== DATA ==

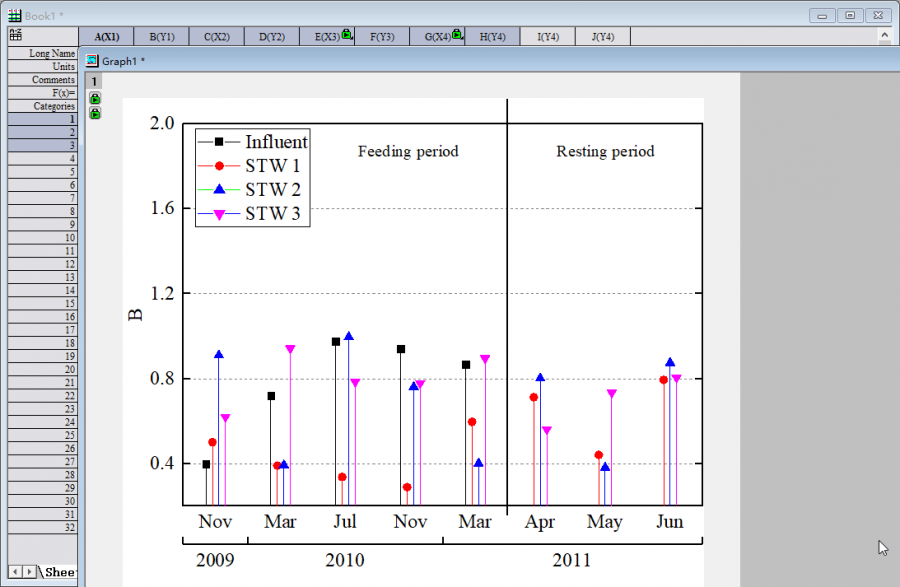
Task: Select column A(X1) header
Action: 106,37
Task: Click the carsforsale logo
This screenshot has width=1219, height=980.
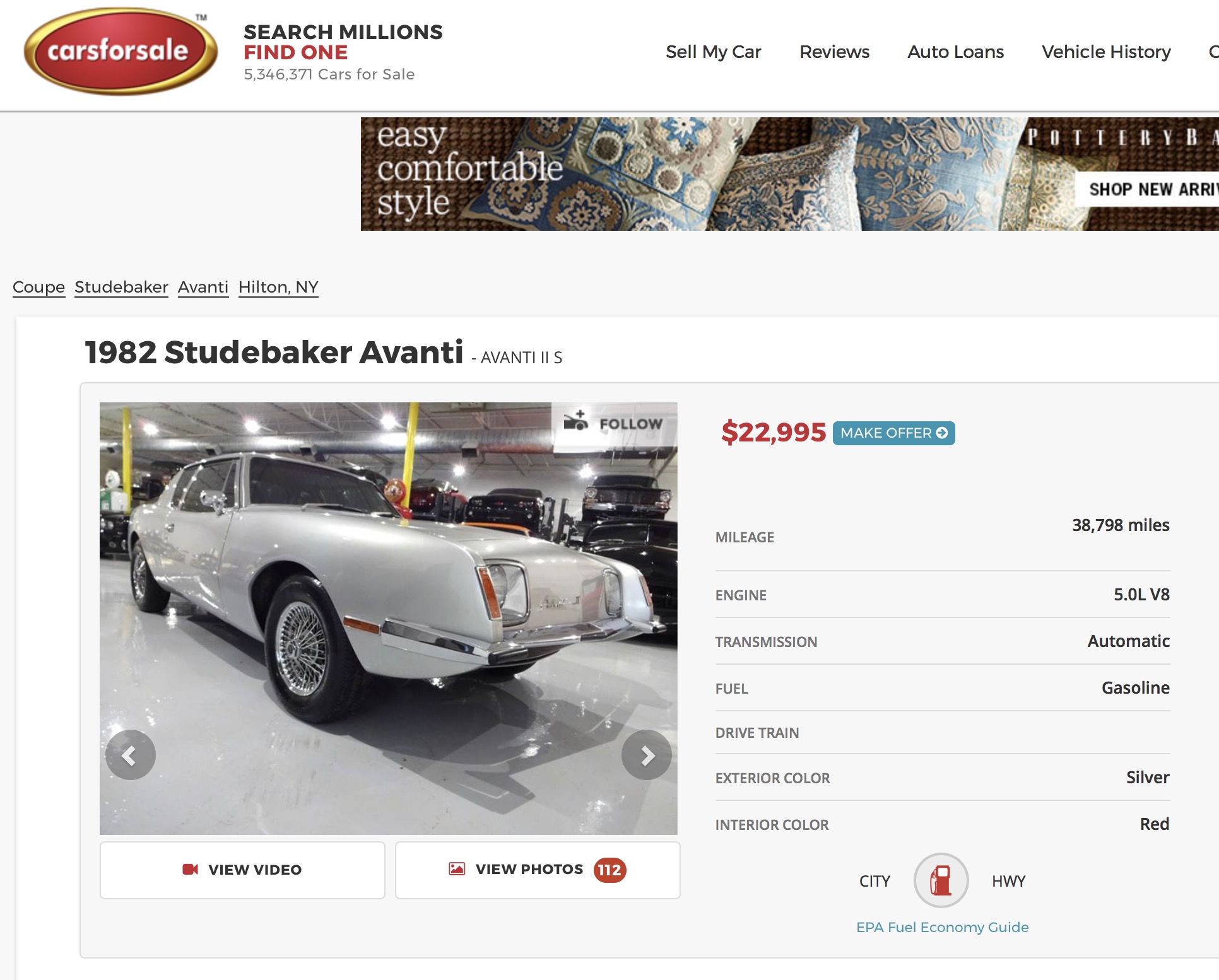Action: [x=121, y=51]
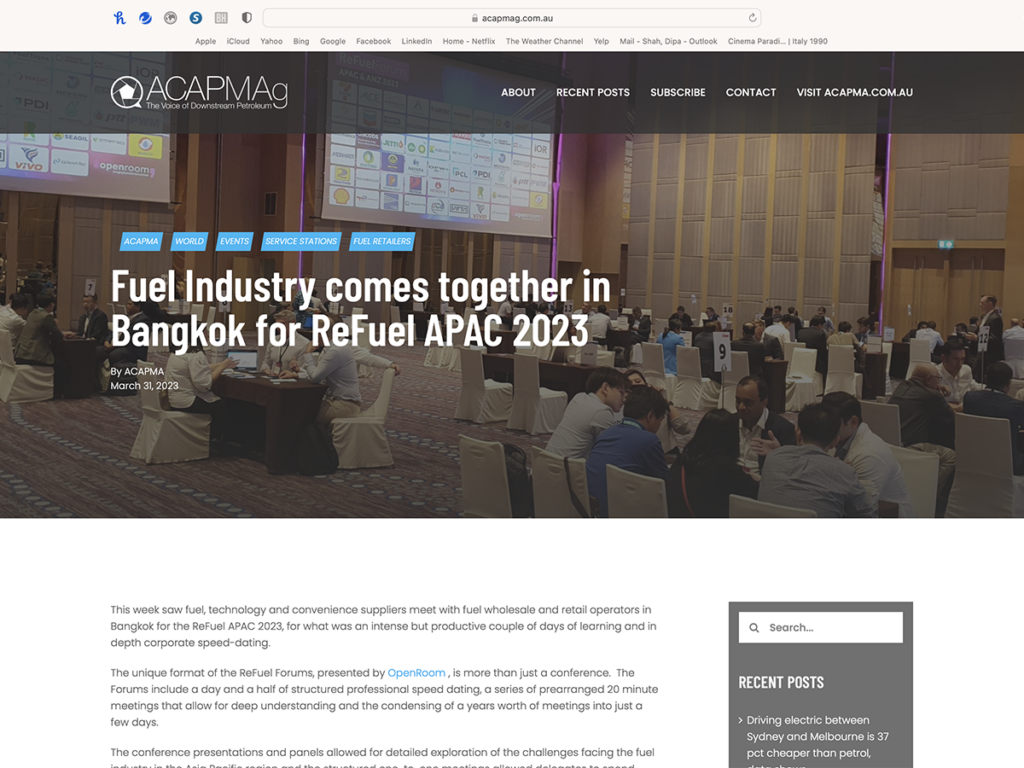Click the SUBSCRIBE navigation link

pos(678,92)
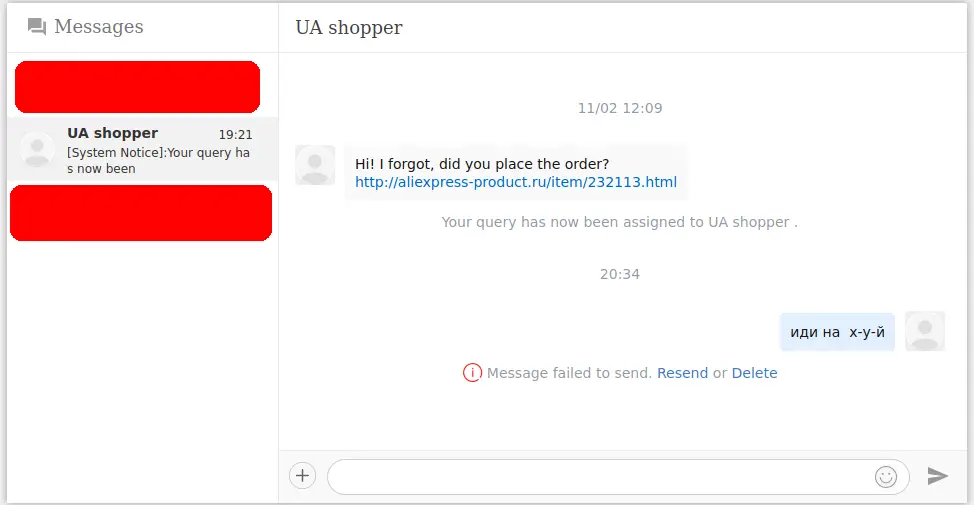
Task: Click the Messages chat bubble icon
Action: coord(37,27)
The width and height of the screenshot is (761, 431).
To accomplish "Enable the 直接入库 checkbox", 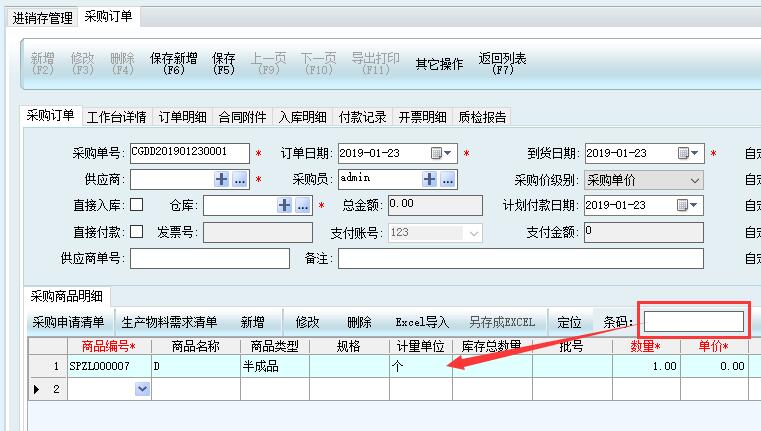I will (137, 205).
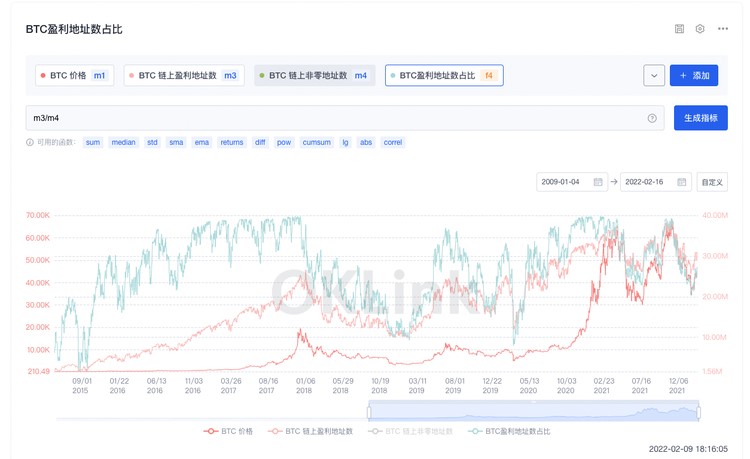Click the formula help question mark icon

(x=652, y=118)
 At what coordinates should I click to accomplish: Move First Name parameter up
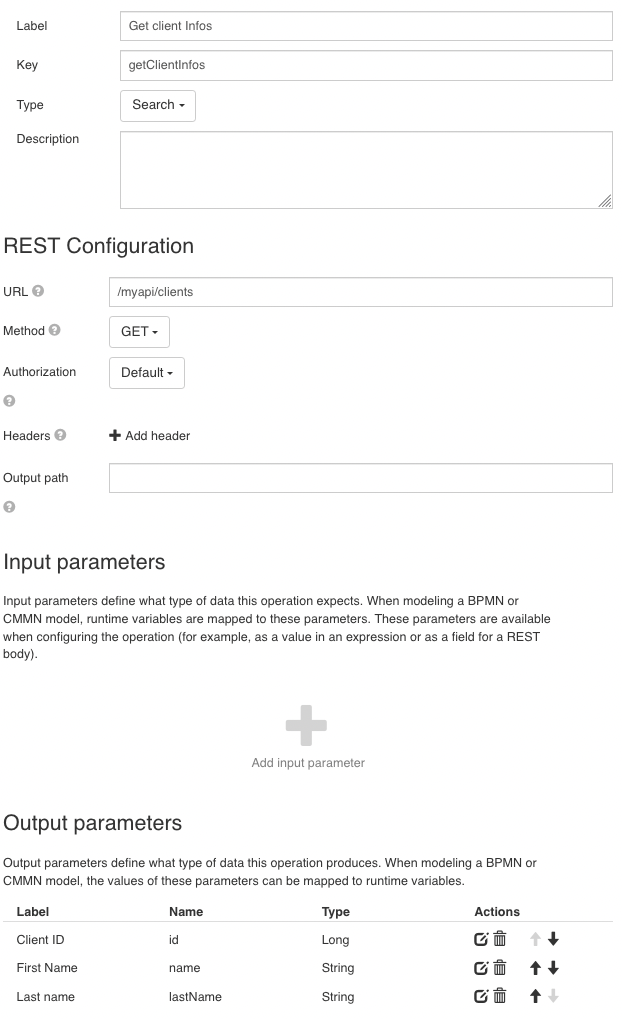coord(535,968)
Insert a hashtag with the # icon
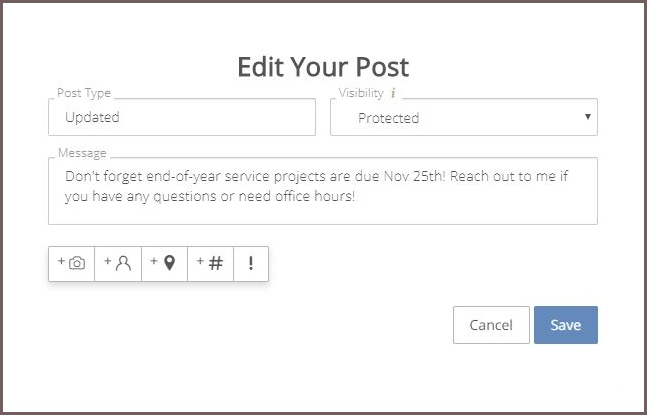The height and width of the screenshot is (415, 647). coord(210,264)
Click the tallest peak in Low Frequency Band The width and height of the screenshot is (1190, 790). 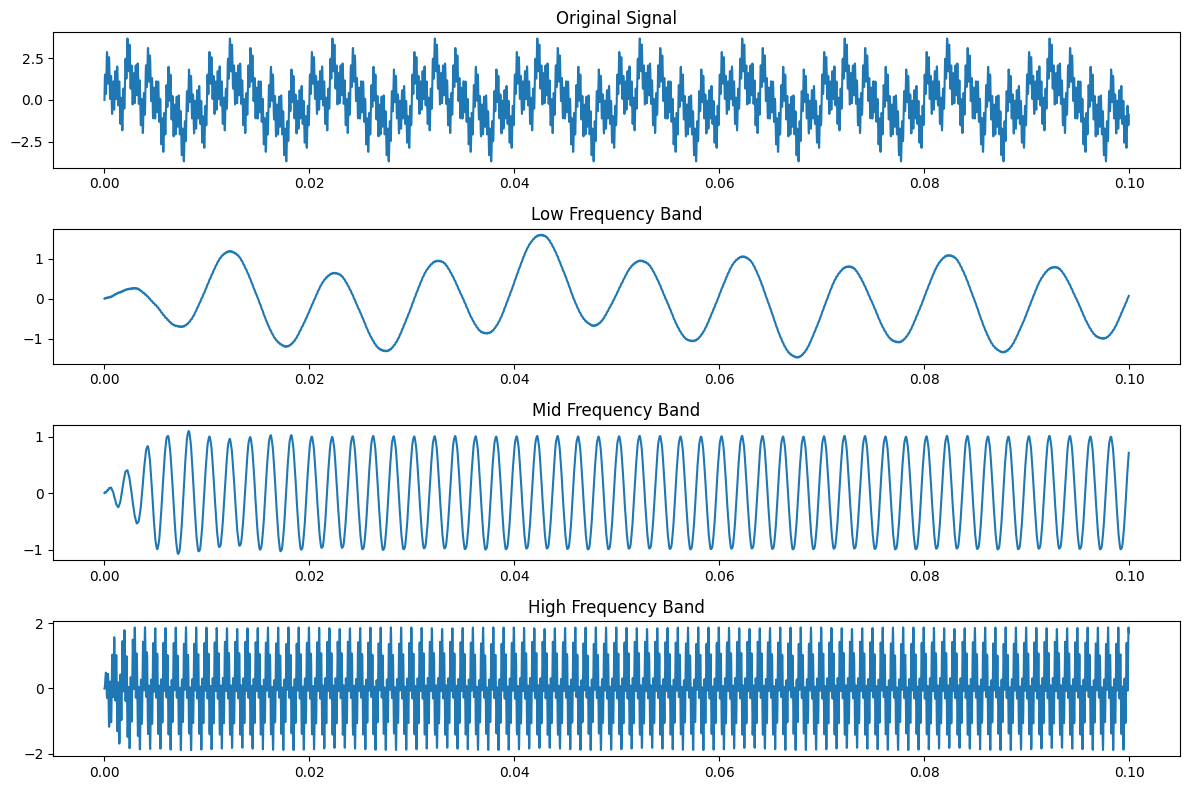tap(540, 235)
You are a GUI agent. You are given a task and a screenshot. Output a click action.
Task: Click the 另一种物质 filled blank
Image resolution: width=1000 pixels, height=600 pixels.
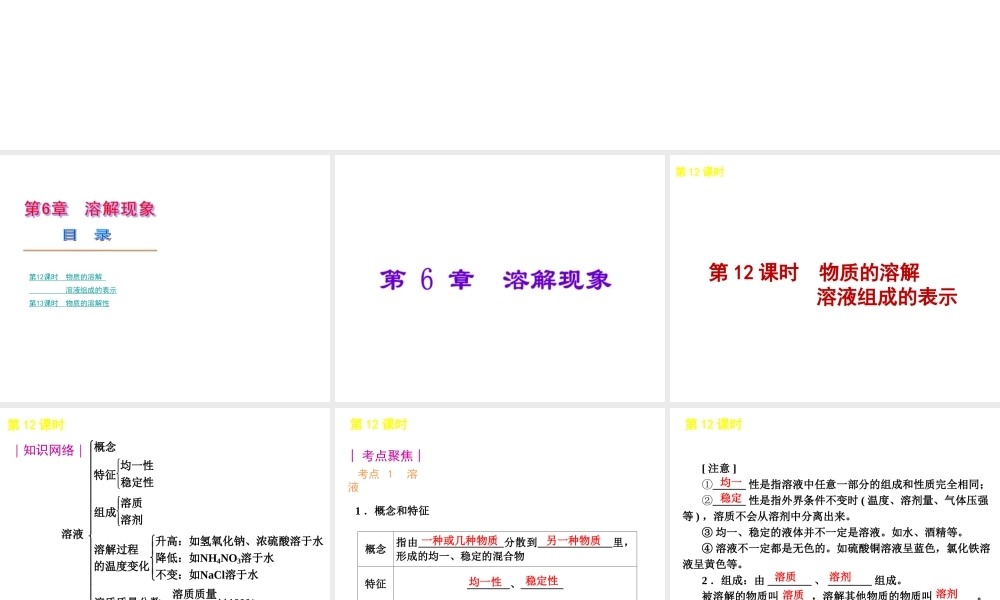[x=575, y=538]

== EXERCISE REQUIREMENTS ==
Using the listing above, reproduce word for word every line from the one containing "Task: Click the carsforsale logo" through the one containing "The width and height of the screenshot is (761, 431).". Pictures must be left out.

== OUTPUT OF THE TASK ==
Task: Click the carsforsale logo
This screenshot has width=1219, height=980.
Action: [x=121, y=51]
Click the SUBSCRIBE navigation link

pos(678,92)
Task: Click the Messages chat bubble icon
Action: coord(37,27)
The width and height of the screenshot is (761, 431).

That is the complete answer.